Ahead of dinner with Ursula von der Leyen, President of the EU Commission, Boris Johnson appears to be in a very jolly mood. Tonight, the pair will meet for a classic all expenses-paid, taxpayer-funded “nosebag” of the kind Boris used to specialise in mocking when he was the Telegraph’s Brussels correspondent.

At PMQs Johnson was bouncy when faced with detailed questions from the Labour leader about the tortuous progress of the Brexit talks.

The main obstacle, the Prime Minister confirmed, is on the question of the level playing field and governance of the deal.

As Robert Peston mapped out in a thread on Twitter today, the EU sticks to wanting the deal to say that if the EU introduces a new law or regulation on, say, environmental rules or workers rights, then the UK much match it, in effect, or risk a ruling imposing a punishment beating on trade and tariffs. This goes much further than seeking non-regression on minimum standards.

As Peston says, no UK government can agree to this. All those screaming that Boris should take any deal are missing this basic point.

So, why is Johnson so jolly? There are three feasible explanations:

1 – It’s all theatre. The EU is about to concede on this key point in return for a British compromise on fish (a five year rolling negotiation, or something). A deal is almost there and it can be all but secured over dessert and pudding wine tonight with Ursula in Brussels. Hurrah!

2 – Boris is deluded.

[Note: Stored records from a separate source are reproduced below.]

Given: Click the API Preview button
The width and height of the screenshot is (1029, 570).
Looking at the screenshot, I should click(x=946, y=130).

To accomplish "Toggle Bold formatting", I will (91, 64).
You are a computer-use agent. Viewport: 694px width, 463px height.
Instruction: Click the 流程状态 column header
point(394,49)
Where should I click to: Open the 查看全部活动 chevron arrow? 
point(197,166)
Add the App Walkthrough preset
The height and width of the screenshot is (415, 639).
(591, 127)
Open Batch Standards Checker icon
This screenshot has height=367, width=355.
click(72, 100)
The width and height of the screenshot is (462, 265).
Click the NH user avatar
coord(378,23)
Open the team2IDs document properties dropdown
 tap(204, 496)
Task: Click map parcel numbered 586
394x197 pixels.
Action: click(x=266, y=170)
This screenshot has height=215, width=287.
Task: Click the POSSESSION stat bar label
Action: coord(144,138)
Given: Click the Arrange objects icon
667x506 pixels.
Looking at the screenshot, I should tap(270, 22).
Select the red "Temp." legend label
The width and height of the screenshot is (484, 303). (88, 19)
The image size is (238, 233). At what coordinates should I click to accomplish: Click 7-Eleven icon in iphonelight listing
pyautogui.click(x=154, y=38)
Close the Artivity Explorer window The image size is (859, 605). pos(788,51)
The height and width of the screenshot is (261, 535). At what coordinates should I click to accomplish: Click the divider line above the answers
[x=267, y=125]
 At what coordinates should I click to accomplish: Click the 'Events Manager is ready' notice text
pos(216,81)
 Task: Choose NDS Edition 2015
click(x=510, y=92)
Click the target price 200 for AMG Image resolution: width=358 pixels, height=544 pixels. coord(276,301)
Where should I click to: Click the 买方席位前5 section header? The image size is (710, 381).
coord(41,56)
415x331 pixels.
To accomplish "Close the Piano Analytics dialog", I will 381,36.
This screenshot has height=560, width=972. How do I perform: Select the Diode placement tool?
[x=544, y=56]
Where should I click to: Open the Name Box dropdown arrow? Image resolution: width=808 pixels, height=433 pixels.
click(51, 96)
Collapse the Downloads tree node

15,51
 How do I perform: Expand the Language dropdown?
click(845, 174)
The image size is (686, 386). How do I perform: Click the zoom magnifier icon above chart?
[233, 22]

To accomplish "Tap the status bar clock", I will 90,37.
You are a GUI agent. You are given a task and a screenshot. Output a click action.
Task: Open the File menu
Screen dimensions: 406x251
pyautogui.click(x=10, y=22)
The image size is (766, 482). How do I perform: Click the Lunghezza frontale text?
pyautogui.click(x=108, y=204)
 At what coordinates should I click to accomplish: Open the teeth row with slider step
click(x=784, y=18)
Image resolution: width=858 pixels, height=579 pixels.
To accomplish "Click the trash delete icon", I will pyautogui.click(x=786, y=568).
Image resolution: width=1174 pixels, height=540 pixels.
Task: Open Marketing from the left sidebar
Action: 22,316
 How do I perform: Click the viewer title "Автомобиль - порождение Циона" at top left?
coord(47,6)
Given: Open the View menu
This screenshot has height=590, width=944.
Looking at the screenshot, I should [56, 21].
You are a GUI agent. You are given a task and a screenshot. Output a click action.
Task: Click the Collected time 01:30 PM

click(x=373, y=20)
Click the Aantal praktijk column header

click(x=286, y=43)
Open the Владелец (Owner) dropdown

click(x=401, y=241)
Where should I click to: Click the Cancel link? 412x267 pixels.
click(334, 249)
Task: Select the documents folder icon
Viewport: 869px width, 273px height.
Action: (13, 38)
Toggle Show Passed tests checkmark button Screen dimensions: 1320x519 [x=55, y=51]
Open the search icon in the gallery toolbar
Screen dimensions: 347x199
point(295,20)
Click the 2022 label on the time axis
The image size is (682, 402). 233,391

The EU is not going to move. His jollity is unfounded. Both sides have miscalculated horribly as happens quite a bit in European history. That’ll wipe the smile off his face. Classic smash straight ahead. Cripes!

3 – Johnson knows that a deal is now unlikely but this – going the extra mile, attending this dinner – enables him to emerge from dinner looking saddened and blaming the French, not for the food tonight, that will be Belgian and presumably delicious. But for a sticking point that is easily sold to Brits (barring fundamentalist Remainers) as impossible to sign up to. Get ready for no deal.

We’re about to find out whether it’s one, two or three.